At A$1.69 (US$1.26) per track, $16.99 ($12.71) for an album, and $3.39 ($2.54) for videos, it’s hard to see the Oz iTunes Music Store as a particularly great value equation when their biggest competitors —BigPond and Destra— have been around longer and have underpriced Apple since inception. iTunes’ only saving grace is that it has the iPod.

There’s plenty of content, with what appears to be a wholesome front-page focus on Australian acts like Kasey Chambers, the Veronicas, the Dissociatives, Missy Higgins, and Evermore, with some exclusive content thrown in there too. This is important: Aussies are more patriotic in their music than their politics —seven of today’s Top 10 downloaded tracks are from Aussie acts— and as I’ve mentioned, if you don’t tailor your service to your audience, you’re doomed.

Personally, I’m unlikely to use the store all that much. I like CDs, and I like buying CDs. I have a backlog of albums that I’ve pirated that I still want to buy —some of these albums I ripped from friends as much as a year ago— and the fact that I haven’t deleted them yet means I value their presence in my music collection: I will be buying them in time, probably next time someone tricks me into visiting JB HiFi. I buy CDs for the same reason I buy LPs: I like physical objects, I like physical ownership, and I like keeping my options open. I know, I’m a dinosaur.

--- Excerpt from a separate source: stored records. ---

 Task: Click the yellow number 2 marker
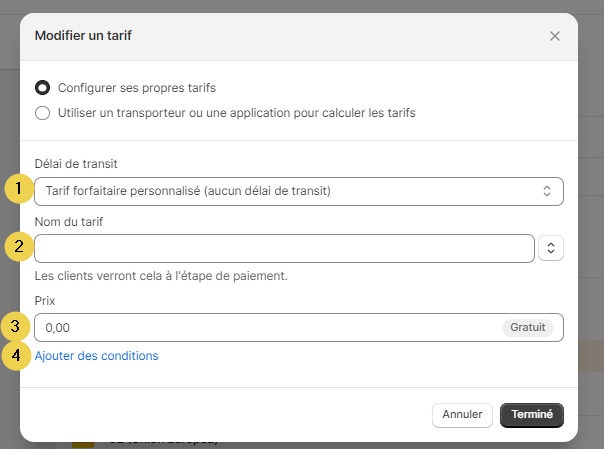(17, 247)
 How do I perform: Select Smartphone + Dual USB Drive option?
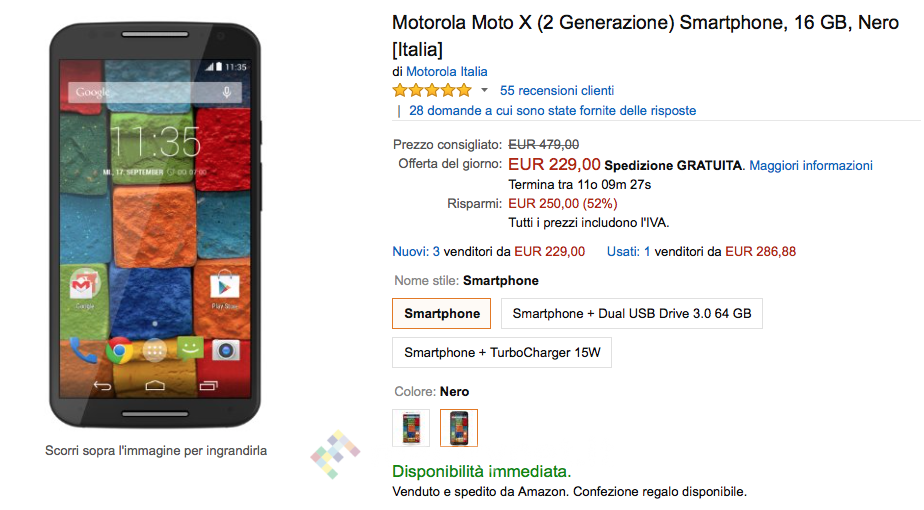tap(631, 313)
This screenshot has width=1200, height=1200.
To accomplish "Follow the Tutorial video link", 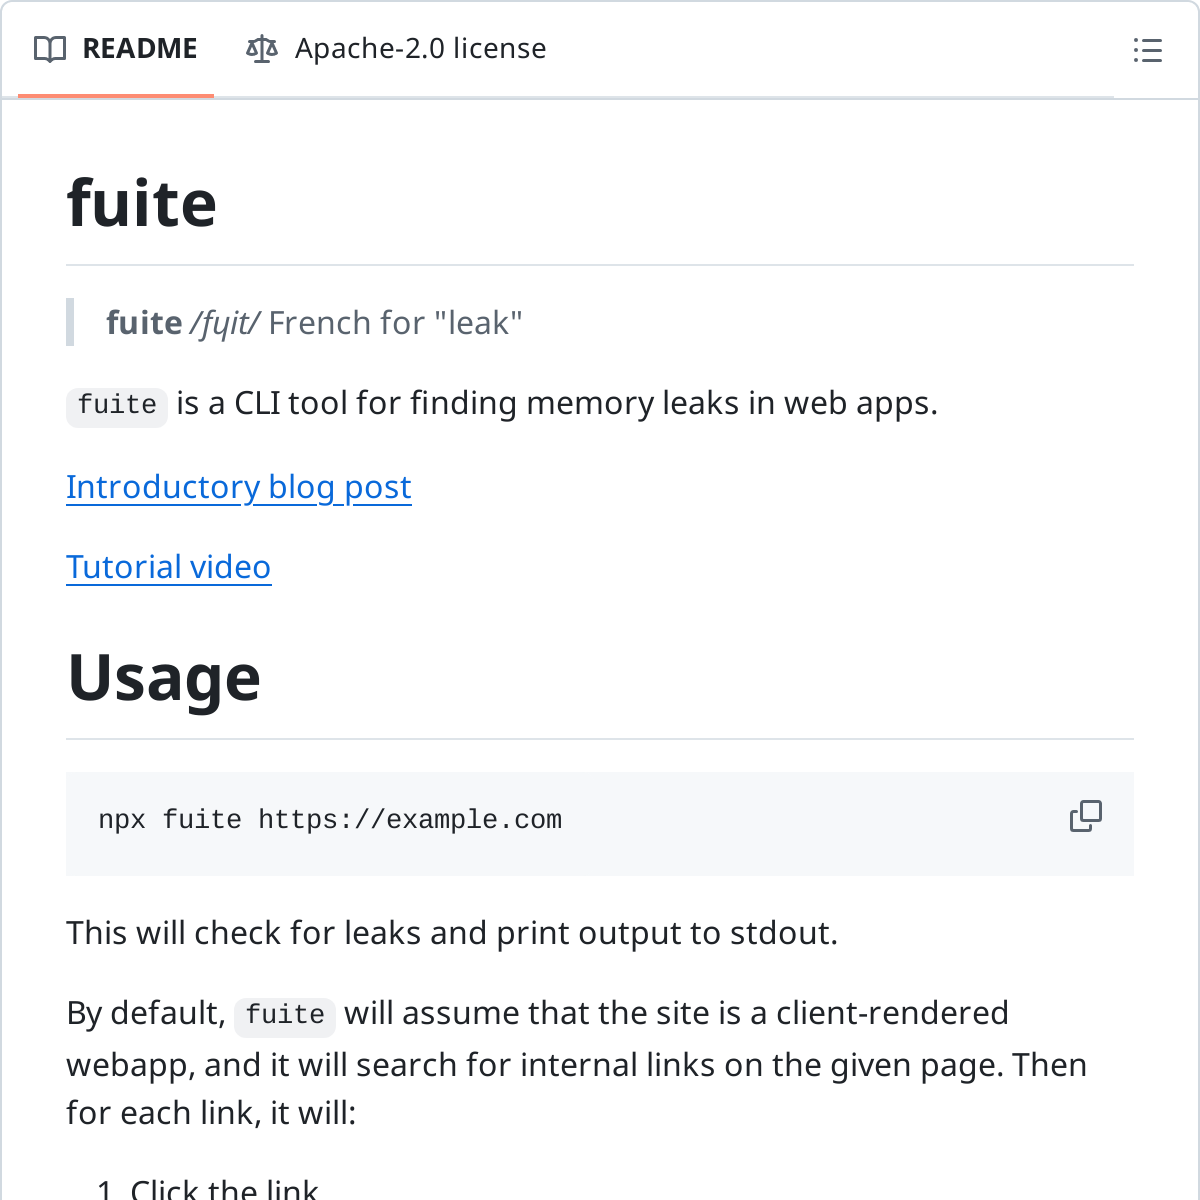I will [x=168, y=567].
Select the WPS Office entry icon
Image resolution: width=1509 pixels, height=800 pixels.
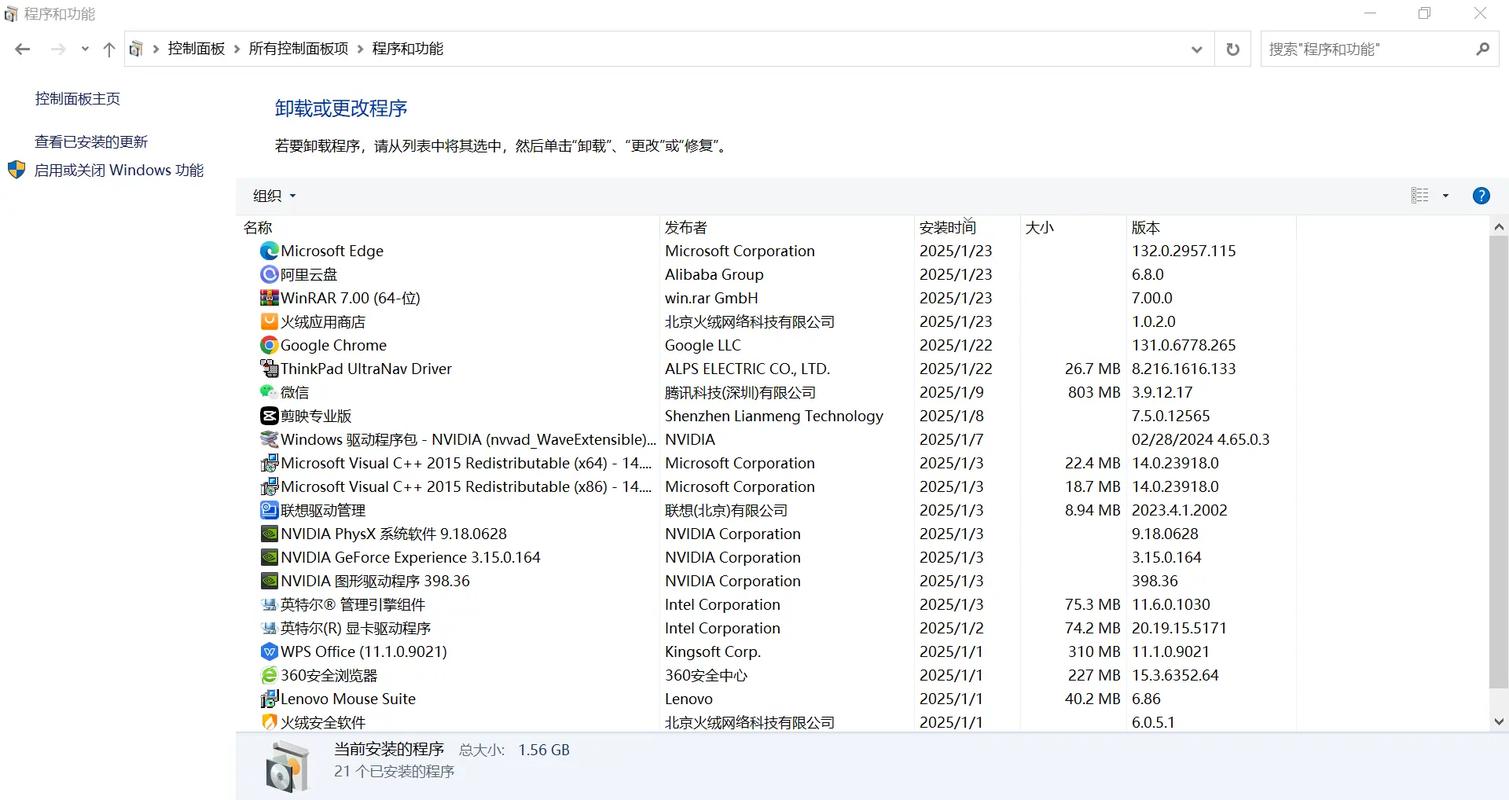point(268,651)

Plus there’s that whole DRM thing that I’m not altogether supportive of.

Podcasts are there, but… well, podcasts have always been free and available to anyone with or without an iTMS account, even though they’re something I really haven’t gotten into until recently. I think it just took this long to get the decent content out there. IT Conversations has been around a long time, and I get a lot of value out of them, so between ITC Programming, ITC Marketing, CocoaRadio, and 43Folders I have myself pretty well covered on commute, at the gym, or just around the house.

Where I probably will end up using the store is in impulse buys of single tracks from the kinds of artist I know don’t have anything noteworthy on the rest of their album, if only because iTunes will be quicker and more reliable than P2P networks. Ditto to music videos: I love music videos, but very few CDs come with them on board and the file-sharing networks just don’t cut it. Then, of course, there’s the Free Download Of The Week and iTunes Exclusives.

I can already feel them breaking my will.